Georgia understood that impeding the capital flow to subprime loans might raise the cost of borrowing for some state residents—those who, for one reason or another, had poor credit but could and would repay high-priced loans. But Georgia judged that this was more than balanced by protection for its most vulnerable from the scourge of predatory lending and the wrenching costs associated with overpayment and eventual foreclosure. New York, New Jersey, and New Mexico made the same judgment and within two years had enacted their own versions of laws exposing downstream owners of loans to fines if they bought predatory loans.
That's when the feds came in. Some of the biggest players in the secondary mortgage market are national banks, and the states' efforts to curb predatory lending clashed with the banks' fervent desire to keep the market in subprime loans rolling. And so the national banks turned to the Treasury Department's Office of the Comptroller of the Currency. The OCC is a somewhat conflicted agency: While its primary regulatory responsibility is ensuring the safety and soundness of the national bank system, almost its entire budget comes from fees it imposes on the banks—meaning that its funding depends on keeping them happy. It was unsurprising, then, that the OCC leapt to attention when the national banks asked it to pre-empt the Georgia-like subprime laws on the grounds that they conflicted with federal banking law.

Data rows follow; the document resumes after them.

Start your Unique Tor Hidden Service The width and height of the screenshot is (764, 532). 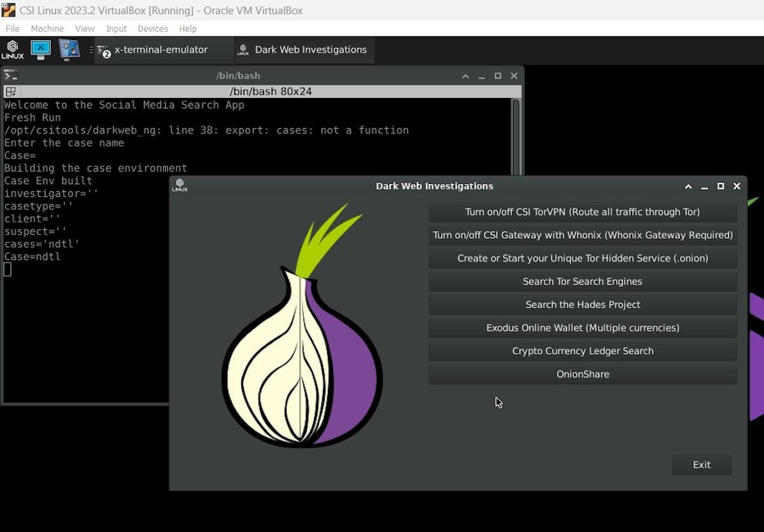583,258
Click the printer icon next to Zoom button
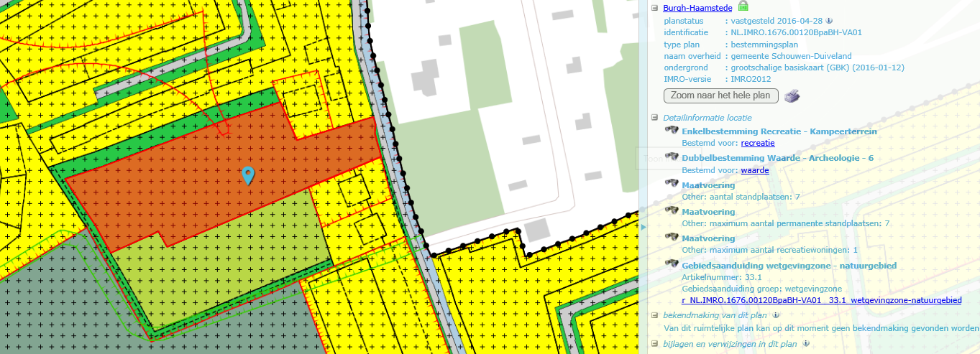Viewport: 980px width, 354px height. (x=792, y=96)
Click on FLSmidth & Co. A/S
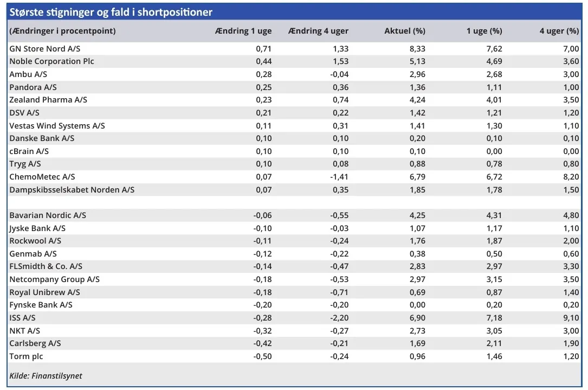 (x=46, y=266)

While the banks' legal arguments were thin, the OCC issued regulations in early 2004 nullifying the state laws as they applied to national banks. In part, the OCC reasoned that the states just got it wrong: As the then-comptroller explained in a speech to the Federalist Society, "We know that it's possible to deal effectively with predatory lending without putting impediments in the way of those who provide access to legitimate subprime credit." With the state laws nullified, national banks were free to engage in the sharp practices the states were hoping to stamp out. (Indeed, Georgia scuttled its law because it didn't want to give national banks a competitive advantage over its state institutions.) Facing intense pressure from subprime lenders and Wall Street, and left without a real chance of holding investors responsible for purchasing ill-advised loans, state legislatures gave up.